A dire il vero, nota Harvey, l’economia bellica è trattata da Marx solo attraverso pochissimi commenti. Il marxista britannico, però, cita una breve ma significativa digressione in cui l’autore dei Grundrisse afferma essere un’ovvietà il fatto che dedicando risorse alla guerra “dal punto di vista economico è come se la nazione buttasse a mare una parte del suo capitale”.13 Un accenno importante perché prefigura la volontà di costruire una teoria più generale su questo argomento. Una teoria, commenta Harvey, in grado di spiegare come “Ogni tendenza verso la sovraccumulazione […] può essere risolta incanalando e dissipando il capitale in investimenti inutili e in campagne militari”.14
In ogni caso l’incessante espansione del capitale generalizza e intensifica il suo dominio nella forma che propriamente gli si addice, quella dei “rapporti di dipendenza materiale in antitesi con quelli personali”15 tipici di sistemi precapitalistici. Questo significa che “Gli individui [sono] dominati da astrazioni mentre in precedenza dipendevano gli uni dagli altri”.16 Non si tratta di un dominio delle idee, come quello che viene chiamato spesso in causa quando si vuole spiegare l’affermazione dell’ideologia thatcheriana, e più in generale neoliberista, con la sostituzione di una concezione statalista keynesiana con il pensiero filo-imprenditoriale di Hayek e Friedman. Questa è una prospettiva idealistica che ragiona come se “la dissoluzione di una determinata forma di coscienza” fosse “sufficiente a uccidere un’intera epoca”17. Dal punto di vista storico-materialistico di Marx, invece, occorre identificare quali forze di classe e quali origini sociali si nascondano dietro queste astrazioni. “Perché l’astrazione o idea non è altro che l’espressione teorica di quei rapporti materiali che esercitano il dominio”18 sugli individui. Sono specifiche pratiche sociali e condizioni storico-materialistiche, per esempio, che “pongono” (per dirla alla Marx) l’esistenza del valore in qualità di astrazione capace di governare l’azione sociale. Così come accade per la gravità, il valore non lo si può vedere o misurare direttamente, ma la sua esistenza viene confermata chiaramente dai suoi effetti. Questo ha delle conseguenze politiche di importanza tutt’altro che secondaria.
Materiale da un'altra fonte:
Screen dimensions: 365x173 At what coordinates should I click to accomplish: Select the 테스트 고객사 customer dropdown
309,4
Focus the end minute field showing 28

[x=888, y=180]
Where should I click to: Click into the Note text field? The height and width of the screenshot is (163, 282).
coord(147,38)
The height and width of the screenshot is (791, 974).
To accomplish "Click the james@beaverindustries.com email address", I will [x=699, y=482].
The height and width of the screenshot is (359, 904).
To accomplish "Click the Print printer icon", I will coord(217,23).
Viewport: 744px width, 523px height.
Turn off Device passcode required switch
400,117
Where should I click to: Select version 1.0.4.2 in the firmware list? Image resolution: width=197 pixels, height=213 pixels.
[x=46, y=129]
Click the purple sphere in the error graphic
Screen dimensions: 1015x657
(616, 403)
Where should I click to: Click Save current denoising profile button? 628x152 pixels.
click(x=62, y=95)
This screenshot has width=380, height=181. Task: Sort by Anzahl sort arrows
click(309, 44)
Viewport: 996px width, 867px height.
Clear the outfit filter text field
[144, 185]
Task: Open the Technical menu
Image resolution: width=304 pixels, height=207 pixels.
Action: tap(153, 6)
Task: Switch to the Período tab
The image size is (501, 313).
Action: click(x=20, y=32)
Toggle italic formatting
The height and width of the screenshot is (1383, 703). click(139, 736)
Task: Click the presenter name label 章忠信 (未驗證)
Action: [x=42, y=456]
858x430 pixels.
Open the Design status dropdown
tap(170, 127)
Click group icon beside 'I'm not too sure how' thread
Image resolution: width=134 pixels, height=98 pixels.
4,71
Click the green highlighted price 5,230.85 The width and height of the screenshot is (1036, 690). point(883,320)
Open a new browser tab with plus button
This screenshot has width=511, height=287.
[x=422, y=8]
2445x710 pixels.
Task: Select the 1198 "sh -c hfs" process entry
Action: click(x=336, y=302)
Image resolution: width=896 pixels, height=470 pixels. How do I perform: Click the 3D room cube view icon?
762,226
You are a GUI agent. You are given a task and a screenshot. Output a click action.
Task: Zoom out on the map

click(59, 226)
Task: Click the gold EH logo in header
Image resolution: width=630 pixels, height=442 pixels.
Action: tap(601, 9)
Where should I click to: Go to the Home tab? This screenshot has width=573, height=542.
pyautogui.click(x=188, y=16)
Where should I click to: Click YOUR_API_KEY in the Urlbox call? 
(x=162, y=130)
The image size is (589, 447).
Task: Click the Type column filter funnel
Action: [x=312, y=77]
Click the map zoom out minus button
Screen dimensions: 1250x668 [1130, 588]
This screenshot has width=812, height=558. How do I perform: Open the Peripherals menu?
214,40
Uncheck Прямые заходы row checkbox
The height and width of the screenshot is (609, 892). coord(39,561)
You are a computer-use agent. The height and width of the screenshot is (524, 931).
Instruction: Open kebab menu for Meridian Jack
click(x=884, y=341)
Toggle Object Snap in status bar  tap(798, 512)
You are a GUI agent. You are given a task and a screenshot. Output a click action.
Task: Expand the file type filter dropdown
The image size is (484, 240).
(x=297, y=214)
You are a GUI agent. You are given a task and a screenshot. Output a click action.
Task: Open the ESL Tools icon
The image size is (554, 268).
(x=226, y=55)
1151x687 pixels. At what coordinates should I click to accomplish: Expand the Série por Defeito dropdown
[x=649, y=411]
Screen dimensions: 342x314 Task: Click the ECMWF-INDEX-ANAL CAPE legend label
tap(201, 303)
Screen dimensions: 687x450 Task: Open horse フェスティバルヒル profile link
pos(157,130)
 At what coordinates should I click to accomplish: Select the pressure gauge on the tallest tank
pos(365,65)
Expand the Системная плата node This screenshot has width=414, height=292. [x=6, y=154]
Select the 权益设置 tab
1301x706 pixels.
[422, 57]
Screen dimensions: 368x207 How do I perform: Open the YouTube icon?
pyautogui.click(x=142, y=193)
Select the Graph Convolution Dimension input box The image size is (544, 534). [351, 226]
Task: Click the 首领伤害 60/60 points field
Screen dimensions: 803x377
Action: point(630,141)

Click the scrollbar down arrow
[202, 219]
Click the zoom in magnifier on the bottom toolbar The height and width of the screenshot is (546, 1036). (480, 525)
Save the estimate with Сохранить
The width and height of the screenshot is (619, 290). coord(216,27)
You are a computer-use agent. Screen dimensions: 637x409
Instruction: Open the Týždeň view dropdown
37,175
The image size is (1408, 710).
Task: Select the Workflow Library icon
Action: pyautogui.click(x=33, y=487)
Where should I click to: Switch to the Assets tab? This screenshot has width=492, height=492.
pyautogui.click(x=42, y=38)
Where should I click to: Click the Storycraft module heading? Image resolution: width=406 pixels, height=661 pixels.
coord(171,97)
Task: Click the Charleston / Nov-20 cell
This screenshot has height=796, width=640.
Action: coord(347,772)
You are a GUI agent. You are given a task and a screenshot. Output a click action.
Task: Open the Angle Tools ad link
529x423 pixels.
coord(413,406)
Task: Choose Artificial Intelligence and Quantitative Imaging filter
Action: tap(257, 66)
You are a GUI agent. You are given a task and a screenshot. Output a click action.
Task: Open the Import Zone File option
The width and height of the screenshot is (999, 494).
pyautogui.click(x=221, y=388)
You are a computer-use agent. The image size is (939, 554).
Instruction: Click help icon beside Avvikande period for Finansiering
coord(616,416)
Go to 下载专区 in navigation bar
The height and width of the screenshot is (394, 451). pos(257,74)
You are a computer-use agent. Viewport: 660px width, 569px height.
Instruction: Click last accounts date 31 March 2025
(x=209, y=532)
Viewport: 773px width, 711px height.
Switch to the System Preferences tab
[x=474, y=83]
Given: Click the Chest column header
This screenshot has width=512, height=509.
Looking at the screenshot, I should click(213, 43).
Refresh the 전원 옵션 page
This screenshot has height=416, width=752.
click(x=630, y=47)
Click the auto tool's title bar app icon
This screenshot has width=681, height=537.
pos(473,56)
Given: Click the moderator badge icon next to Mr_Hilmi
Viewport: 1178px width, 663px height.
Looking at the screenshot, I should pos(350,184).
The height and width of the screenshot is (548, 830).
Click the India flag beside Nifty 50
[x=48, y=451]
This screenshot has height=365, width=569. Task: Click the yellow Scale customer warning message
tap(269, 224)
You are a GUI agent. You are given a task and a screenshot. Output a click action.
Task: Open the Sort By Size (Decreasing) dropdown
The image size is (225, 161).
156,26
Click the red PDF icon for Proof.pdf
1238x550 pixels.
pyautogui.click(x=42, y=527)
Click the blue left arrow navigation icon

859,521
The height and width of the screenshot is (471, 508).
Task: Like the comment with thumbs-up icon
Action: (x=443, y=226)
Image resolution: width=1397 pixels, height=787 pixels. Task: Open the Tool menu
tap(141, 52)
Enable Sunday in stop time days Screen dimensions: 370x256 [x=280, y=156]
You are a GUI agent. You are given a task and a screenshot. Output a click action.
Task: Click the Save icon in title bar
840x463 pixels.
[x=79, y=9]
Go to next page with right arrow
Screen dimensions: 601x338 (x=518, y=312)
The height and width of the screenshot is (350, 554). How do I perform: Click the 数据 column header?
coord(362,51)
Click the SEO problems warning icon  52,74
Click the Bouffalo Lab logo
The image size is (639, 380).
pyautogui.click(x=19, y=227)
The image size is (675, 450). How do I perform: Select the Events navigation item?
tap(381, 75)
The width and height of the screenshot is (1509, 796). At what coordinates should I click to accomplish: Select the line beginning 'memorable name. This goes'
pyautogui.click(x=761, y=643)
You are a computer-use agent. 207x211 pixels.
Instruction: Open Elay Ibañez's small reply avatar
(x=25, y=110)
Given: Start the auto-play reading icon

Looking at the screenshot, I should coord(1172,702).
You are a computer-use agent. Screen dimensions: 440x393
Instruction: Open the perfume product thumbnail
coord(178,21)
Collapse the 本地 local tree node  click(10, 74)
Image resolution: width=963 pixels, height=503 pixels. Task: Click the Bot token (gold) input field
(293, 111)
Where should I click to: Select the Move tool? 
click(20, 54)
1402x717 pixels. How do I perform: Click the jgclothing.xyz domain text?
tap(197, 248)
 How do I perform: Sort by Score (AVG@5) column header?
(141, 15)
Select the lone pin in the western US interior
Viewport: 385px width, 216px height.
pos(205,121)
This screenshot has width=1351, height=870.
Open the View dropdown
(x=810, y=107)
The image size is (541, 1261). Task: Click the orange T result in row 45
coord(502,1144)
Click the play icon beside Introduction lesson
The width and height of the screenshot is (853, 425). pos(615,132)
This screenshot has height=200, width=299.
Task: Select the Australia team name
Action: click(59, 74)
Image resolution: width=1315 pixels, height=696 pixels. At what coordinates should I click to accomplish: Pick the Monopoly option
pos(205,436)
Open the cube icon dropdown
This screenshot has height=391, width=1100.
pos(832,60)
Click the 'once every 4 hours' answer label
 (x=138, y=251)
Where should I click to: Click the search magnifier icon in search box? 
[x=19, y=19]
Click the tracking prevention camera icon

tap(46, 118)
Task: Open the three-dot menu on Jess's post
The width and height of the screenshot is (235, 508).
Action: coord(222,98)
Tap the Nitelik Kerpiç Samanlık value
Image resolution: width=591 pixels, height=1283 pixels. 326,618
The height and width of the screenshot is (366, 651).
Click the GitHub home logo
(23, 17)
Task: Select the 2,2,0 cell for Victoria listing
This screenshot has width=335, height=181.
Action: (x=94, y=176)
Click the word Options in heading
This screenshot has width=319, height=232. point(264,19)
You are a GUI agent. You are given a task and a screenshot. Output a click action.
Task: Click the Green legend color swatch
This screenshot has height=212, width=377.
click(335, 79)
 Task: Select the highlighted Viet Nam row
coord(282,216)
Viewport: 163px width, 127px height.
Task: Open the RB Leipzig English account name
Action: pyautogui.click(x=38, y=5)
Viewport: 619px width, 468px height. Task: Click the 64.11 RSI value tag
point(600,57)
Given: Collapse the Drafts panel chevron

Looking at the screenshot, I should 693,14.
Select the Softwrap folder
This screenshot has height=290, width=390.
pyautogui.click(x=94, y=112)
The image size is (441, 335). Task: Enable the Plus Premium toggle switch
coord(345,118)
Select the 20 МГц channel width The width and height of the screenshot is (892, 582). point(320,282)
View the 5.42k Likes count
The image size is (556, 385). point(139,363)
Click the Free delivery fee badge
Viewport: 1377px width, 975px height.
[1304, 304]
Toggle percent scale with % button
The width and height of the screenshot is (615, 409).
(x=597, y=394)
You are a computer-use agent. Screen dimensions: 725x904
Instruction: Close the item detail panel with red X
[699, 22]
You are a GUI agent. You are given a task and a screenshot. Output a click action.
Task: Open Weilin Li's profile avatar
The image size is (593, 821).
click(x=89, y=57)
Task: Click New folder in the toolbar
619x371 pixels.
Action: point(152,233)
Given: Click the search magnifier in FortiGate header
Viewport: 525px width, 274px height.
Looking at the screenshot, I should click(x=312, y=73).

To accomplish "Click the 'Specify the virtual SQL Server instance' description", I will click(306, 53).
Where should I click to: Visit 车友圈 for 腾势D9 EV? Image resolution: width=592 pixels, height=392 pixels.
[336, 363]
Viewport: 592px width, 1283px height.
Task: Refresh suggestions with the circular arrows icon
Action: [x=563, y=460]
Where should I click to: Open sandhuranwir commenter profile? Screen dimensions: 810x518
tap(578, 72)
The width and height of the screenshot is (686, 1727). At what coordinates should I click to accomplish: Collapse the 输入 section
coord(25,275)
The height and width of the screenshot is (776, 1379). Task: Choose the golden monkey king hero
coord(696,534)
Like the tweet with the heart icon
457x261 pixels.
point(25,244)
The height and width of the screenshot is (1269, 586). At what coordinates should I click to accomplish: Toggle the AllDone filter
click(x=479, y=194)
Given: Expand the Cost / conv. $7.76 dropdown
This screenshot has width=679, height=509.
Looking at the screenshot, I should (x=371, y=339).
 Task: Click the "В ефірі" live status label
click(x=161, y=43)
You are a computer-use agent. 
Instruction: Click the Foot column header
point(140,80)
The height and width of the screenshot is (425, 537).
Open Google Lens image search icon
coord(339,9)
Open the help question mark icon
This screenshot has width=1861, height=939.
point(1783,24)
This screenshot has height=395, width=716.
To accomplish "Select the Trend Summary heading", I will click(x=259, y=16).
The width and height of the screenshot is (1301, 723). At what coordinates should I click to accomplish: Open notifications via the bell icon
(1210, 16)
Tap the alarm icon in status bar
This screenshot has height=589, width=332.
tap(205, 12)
Se siamo governati dalle astrazioni, come Marx insiste a dire, l’unico obiettivo dell’agire umano che abbia un senso è prendersela con quei processi che le producono in modo tale da renderli infine irrilevanti: esattamente ciò che l’ideologia e la politica capitalista si rifiutano di prendere anche solo in considerazione. D’altra parte, contemplare una lotta di classe contro le astrazioni sembra anche parecchio complicato.19
Ma delle vicissitudini della lotta di classe di fronte alla totalità capitalistica ci occuperemo nella seconda e ultima parte di questo articolo.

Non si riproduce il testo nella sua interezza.